**Assignment:**
After locating the line that holds "Given: Click the bell alerts counter badge", copy that line and all that follow it word for word through the end of the data, with no pictures.

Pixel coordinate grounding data
┄┄┄┄┄┄┄┄┄┄

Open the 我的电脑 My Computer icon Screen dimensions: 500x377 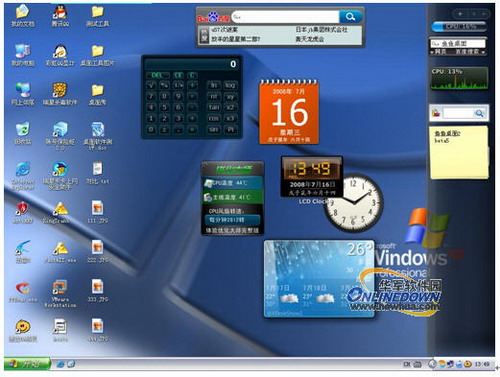pos(23,55)
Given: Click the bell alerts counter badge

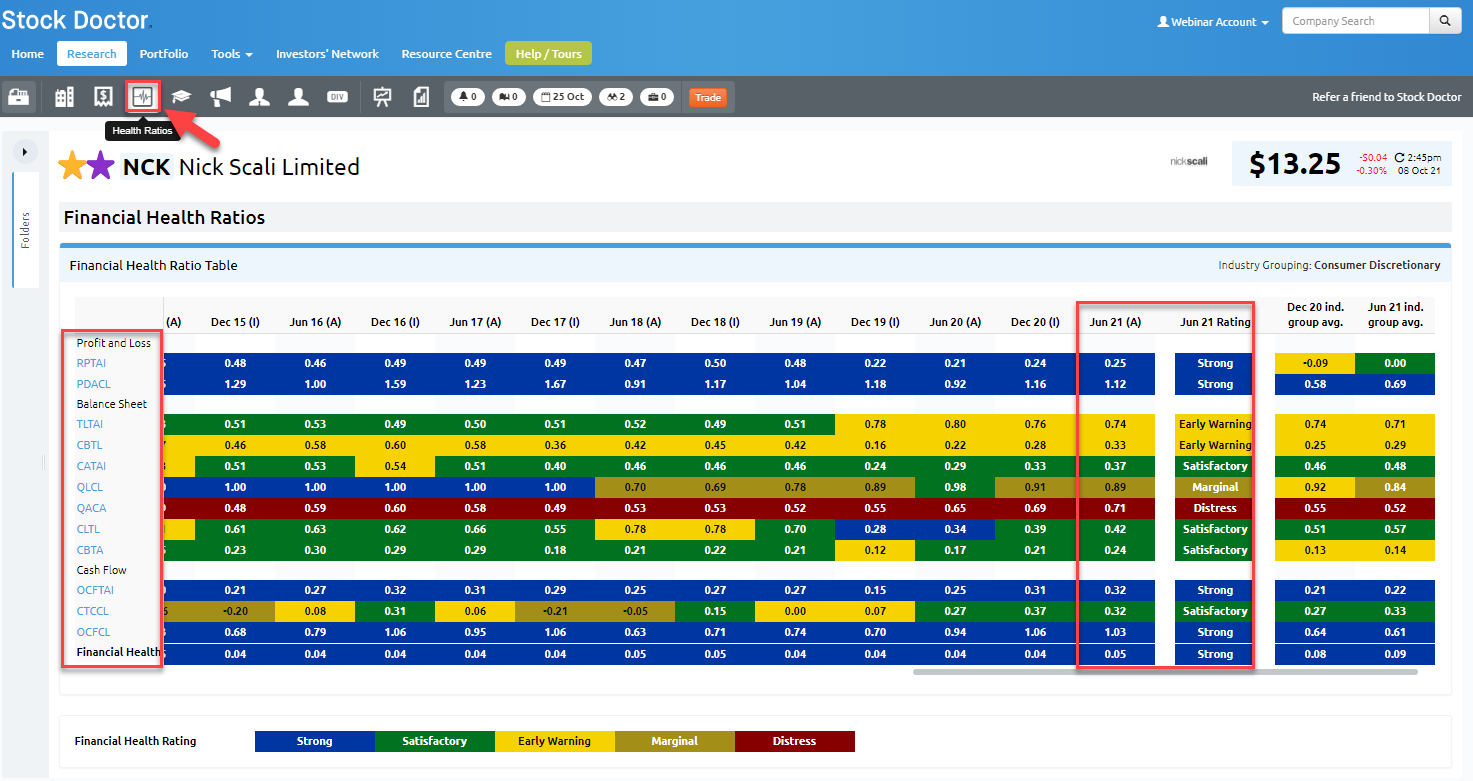Looking at the screenshot, I should pyautogui.click(x=467, y=97).
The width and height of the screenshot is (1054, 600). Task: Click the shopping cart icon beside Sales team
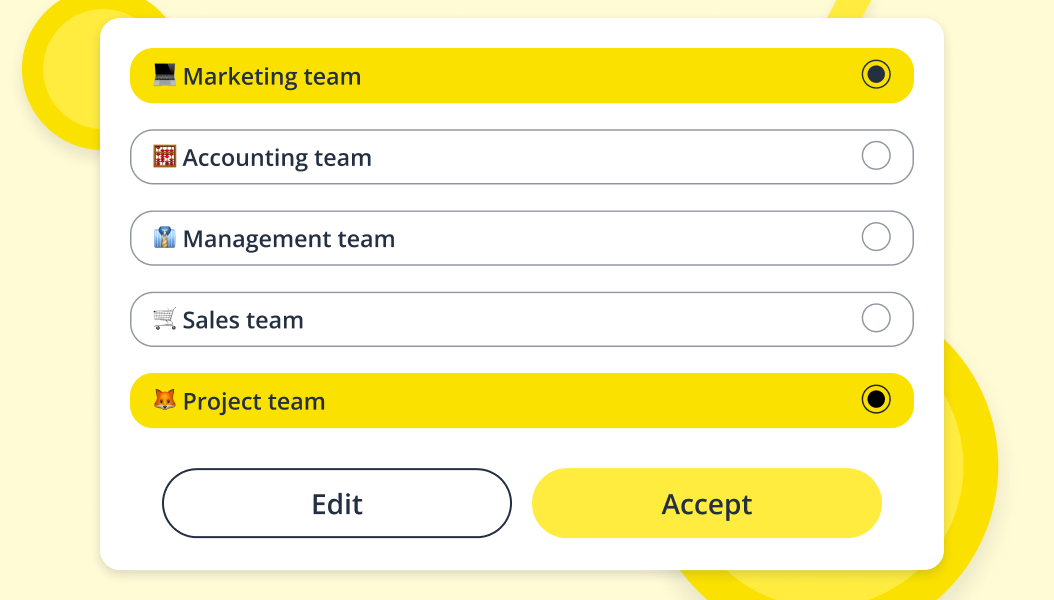tap(165, 318)
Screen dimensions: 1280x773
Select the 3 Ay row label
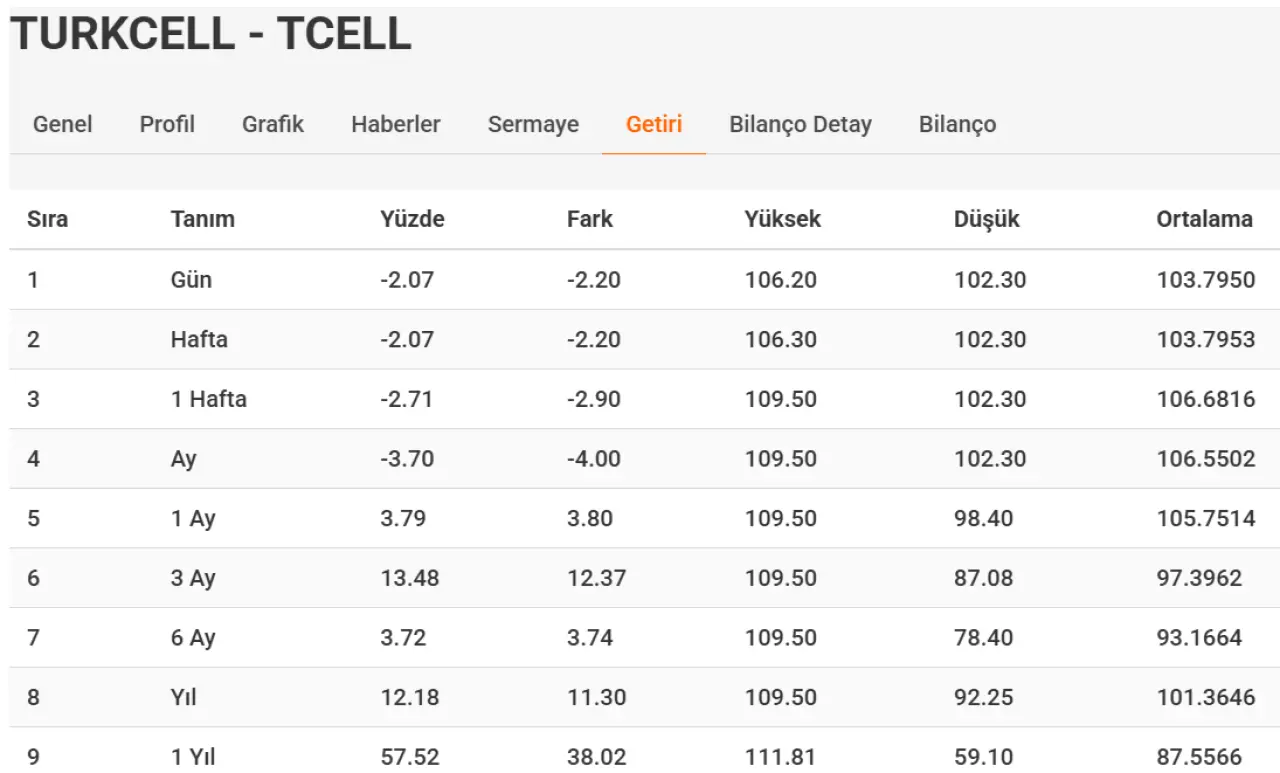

┄┄┄┄┄┄┄┄┄┄

**Exercise answer:**
Given: Click the bell alerts counter badge

Looking at the screenshot, I should pyautogui.click(x=467, y=97).
The width and height of the screenshot is (1054, 600). Task: Click the shopping cart icon beside Sales team
tap(165, 318)
Screen dimensions: 1280x773
Select the 3 Ay row label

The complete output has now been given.